Peter Cullen, de 84 anos, ator norte-americano conhecido por ter criado a voz da criatura no filme ‘Predator’ (1987), recordou, numa entrevista recente, como decorreu a audição que esteve na origem de um dos sons mais icónicos do cinema de ficção científica.
Segundo contou, no dia do casting alertou o agente de que se encontrava com a garganta lesionada e a tossir sangue, na sequência do trabalho vocal intenso realizado em ‘King Kong’, mas acabou por comparecer devido à insistência do próprio representante.
“Conduzi até aos estúdios da Fox e disseram-me apenas que queriam que eu fizesse o som de um monstro”, relatou. Cullen pediu para ver a criatura antes de gravar, mas o pedido foi inicialmente recusado. Só após insistência lhe foi mostrado um excerto do filme, nomeadamente a cena final em que o Predador retira a máscara.
“Quando vi aquele rosto, com os tentáculos a moverem-se, fez-me lembrar um caranguejo-ferradura virado de cabeça para baixo, a morrer ao sol numa praia, algo que tinha visto em criança”, explicou o ator. A memória evocou-lhe sons de estalos e de bolhas a rebentar, sensações que procurou reproduzir vocalmente.
Foi a partir dessa inspiração que surgiu o característico som de estalo associado ao Predador, que se tornou uma das marcas sonoras mais reconhecíveis da personagem.

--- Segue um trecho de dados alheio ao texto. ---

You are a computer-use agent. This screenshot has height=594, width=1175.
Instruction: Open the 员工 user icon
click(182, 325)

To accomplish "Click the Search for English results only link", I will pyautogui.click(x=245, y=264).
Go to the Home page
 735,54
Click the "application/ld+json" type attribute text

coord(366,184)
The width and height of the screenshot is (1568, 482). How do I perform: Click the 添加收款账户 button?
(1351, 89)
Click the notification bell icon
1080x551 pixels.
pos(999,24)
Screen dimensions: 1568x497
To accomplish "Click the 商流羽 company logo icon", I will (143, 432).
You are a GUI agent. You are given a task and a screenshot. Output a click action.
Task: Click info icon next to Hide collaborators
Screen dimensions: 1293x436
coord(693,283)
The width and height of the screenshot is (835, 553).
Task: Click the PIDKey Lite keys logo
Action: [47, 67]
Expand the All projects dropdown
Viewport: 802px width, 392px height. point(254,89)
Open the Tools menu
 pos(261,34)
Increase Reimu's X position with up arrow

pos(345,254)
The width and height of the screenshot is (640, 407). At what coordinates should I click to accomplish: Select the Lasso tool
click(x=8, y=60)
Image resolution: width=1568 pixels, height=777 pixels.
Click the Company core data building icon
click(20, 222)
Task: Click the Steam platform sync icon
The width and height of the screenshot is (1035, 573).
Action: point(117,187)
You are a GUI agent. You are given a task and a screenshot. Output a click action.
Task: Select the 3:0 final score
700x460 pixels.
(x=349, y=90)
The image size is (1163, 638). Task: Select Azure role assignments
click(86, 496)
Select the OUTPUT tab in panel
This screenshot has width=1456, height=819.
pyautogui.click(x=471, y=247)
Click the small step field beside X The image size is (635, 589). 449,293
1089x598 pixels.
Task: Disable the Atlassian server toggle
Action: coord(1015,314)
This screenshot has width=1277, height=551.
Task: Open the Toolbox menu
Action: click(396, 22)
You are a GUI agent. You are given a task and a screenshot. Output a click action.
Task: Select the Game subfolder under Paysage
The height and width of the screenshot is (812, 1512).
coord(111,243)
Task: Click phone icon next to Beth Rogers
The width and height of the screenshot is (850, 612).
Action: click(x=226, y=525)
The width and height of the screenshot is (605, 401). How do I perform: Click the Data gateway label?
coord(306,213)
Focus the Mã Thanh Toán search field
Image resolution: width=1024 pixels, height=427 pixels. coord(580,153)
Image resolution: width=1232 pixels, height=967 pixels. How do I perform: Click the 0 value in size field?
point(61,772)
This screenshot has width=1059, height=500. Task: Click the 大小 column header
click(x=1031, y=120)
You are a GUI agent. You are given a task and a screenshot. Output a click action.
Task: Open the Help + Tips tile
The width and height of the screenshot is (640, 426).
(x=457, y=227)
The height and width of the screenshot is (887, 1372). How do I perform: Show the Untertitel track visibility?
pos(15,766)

Tal como Peter Cullen, existem vários atores que permanecem “por detrás da máscara” de algumas das personagens mais marcantes da história de Hollywood.
Um dos exemplos mais conhecidos é Andy Serkis, de 61 anos, amplamente reconhecido pelo trabalho pioneiro em captura de movimento. O ator britânico deu vida a Sméagol/Gollum na trilogia ‘O Senhor dos Anéis’ (2001–2003), personagem que se tornou um marco no cinema digital. Em 2005, protagonizou King Kong, também através de performance motion capture, e voltou a emprestar movimentos e expressão a criaturas icónicas noutras produções. Mais recentemente, interpretou Carnificina em ‘Venom: Tempo de Carnificina’ (2021).
Outro nome de destaque é Benedict Cumberbatch, de 49 anos, responsável pela voz do dragão Smaug na trilogia ‘O Hobbit’ (2012–2014). Para além da interpretação vocal, o ator participou igualmente na construção física da personagem, recorrendo a técnicas de captura de movimento que contribuíram para o realismo da criatura criada pela Weta Digital.
Já Tony Todd, que morreu em novembro de 2024, aos 69 anos, ficou associado a várias figuras icónicas do terror e da ficção televisiva. Para além de ser amplamente reconhecido pelo papel principal em ‘Candyman’, deu também voz ao vilão Zoom na série ‘The Flash’ (2014), deixando uma marca duradoura junto dos fãs do género.